La fête commence, mais l'addition est salée. Pour assister à un match de la Coupe du monde 2026 à Los Angeles, le supporter doit d'abord surmonter un obstacle financier et logistique majeur : le transport. Le récit promotionnel d'un "réveil" de la ville masque des compromis réels, où les coûts explosent pour les fans et les villes, tandis que la FIFA assure ses revenus.
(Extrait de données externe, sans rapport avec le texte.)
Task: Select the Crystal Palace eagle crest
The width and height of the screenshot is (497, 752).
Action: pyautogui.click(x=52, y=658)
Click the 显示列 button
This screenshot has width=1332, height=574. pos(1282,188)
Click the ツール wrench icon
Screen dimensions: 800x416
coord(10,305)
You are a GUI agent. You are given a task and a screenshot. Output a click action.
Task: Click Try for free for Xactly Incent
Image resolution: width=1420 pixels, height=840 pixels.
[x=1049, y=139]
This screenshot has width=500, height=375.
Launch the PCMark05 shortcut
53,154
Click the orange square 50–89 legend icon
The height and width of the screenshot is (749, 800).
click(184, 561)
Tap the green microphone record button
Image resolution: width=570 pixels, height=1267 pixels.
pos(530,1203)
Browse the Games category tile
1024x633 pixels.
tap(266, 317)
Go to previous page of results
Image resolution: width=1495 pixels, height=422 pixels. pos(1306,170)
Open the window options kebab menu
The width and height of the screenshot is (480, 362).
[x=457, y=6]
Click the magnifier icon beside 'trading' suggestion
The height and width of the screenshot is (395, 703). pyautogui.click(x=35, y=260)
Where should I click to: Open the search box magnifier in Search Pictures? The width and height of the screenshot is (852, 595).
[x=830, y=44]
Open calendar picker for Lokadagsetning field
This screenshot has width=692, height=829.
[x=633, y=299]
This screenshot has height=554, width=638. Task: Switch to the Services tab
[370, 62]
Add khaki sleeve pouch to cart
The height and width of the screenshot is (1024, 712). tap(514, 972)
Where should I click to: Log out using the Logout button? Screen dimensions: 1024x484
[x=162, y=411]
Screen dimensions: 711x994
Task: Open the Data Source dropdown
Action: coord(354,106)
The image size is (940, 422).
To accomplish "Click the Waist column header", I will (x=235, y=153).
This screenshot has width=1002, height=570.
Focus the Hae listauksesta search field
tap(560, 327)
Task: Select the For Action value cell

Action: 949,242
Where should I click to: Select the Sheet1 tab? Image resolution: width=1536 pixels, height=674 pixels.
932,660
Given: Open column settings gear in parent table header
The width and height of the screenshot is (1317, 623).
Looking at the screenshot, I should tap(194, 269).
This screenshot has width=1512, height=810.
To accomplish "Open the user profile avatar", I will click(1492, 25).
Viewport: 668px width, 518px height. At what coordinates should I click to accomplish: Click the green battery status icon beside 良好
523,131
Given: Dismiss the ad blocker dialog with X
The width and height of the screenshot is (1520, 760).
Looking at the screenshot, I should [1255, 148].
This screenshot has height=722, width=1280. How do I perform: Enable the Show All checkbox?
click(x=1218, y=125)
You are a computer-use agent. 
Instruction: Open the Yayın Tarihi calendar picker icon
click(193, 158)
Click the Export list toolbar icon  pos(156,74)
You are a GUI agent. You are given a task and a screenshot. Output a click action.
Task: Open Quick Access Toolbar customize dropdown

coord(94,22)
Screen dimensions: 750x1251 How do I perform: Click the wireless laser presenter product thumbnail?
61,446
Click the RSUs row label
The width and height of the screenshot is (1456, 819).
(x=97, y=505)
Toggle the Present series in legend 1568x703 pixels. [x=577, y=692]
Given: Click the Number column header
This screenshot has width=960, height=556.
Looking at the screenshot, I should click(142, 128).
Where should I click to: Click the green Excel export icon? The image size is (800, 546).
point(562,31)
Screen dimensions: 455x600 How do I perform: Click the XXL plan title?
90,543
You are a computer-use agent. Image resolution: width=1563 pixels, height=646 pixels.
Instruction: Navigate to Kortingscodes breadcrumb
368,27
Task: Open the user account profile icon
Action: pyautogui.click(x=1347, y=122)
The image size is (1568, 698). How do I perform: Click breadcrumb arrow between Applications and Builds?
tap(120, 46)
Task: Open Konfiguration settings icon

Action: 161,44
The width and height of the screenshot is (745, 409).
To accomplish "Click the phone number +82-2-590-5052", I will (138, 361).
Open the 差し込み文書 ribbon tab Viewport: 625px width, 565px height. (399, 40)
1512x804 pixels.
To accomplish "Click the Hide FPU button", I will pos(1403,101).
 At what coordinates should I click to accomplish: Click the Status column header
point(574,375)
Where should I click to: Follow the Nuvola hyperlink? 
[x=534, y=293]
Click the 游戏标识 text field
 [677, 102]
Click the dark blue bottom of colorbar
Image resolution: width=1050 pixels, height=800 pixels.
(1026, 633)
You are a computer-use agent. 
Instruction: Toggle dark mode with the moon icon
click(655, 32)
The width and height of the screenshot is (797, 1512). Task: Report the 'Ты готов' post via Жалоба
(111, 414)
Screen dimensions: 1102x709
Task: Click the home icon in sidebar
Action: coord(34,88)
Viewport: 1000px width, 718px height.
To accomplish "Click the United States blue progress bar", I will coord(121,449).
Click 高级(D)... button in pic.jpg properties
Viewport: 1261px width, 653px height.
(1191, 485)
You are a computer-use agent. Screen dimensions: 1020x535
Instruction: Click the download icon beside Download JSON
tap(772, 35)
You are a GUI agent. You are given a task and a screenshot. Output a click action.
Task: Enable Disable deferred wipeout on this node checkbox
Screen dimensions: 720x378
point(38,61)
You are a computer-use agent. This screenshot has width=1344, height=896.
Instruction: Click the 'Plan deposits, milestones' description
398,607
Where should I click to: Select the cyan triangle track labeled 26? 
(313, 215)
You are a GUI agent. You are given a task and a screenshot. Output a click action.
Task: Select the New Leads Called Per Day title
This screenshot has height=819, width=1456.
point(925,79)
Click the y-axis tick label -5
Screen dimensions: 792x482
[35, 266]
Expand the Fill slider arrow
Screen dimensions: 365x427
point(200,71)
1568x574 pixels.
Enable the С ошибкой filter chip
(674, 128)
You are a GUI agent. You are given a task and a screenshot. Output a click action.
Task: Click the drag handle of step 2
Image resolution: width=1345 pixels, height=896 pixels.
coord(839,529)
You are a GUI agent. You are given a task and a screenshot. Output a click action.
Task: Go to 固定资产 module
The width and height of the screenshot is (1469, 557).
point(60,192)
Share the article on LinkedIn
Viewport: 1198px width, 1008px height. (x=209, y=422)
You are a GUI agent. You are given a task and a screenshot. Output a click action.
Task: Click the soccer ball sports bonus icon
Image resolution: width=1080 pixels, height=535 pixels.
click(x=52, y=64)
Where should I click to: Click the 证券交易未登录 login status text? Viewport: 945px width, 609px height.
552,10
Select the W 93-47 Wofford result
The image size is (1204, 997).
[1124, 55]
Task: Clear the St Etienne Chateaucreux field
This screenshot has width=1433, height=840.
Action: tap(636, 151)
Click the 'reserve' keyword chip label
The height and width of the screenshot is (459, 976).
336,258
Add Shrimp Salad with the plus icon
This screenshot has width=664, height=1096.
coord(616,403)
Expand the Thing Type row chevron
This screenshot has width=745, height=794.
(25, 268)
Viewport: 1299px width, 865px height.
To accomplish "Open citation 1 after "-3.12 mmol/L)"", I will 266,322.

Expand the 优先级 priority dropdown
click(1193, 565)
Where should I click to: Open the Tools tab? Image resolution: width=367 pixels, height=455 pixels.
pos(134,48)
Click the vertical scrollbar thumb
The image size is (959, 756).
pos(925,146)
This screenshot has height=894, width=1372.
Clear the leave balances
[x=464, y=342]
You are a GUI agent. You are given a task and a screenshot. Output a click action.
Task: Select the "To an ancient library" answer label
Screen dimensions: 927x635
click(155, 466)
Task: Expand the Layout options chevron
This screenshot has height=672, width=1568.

Le prix du ticket d'entrée : quand le transport devient un obstacle
Au-delà du billet de match, c'est le trajet vers le stade qui pèse le plus sur le portefeuille. À New Jersey, où le MetLife Stadium accueillera la finale, New Jersey Transit a annoncé une augmentation spectaculaire des tarifs. L'aller-retour en train, habituellement à 12,90 dollars, passera entre 100 et 150 dollars pour les journées de match. Aucune réduction n'est prévue pour les personnes âgées ou les enfants. Le coût global de cette hausse pour le réseau de transport pourrait atteindre 48 millions de dollars.
Pour les supporters français, le défi est global. Les obstacles administratifs, les annulations et les hausses de prix généralisées font exploser le budget. Le transport en commun, avec des hausses jusqu'à 800 %, n'est que la partie visible d'un iceberg composé d'hébergements et de billets devenus prohibitifs. Le rêve de la Coupe du monde se heurte à une réalité budgétaire brutale.
À Los Angeles : un stade de luxe, des défis de mobilité
À Los Angeles, le défi est aussi physique. Le SoFi Stadium d'Inglewood, stade le plus cher du monde avec un coût d'environ 5 milliards de dollars, accueillera huit matchs, dont l'ouverture des États-Unis contre le Paraguay. Sa capacité de 70 000 places sera pleine, mais l'édifice présente un défaut critique : il n'est desservi par aucune ligne de métro ou de rail direct.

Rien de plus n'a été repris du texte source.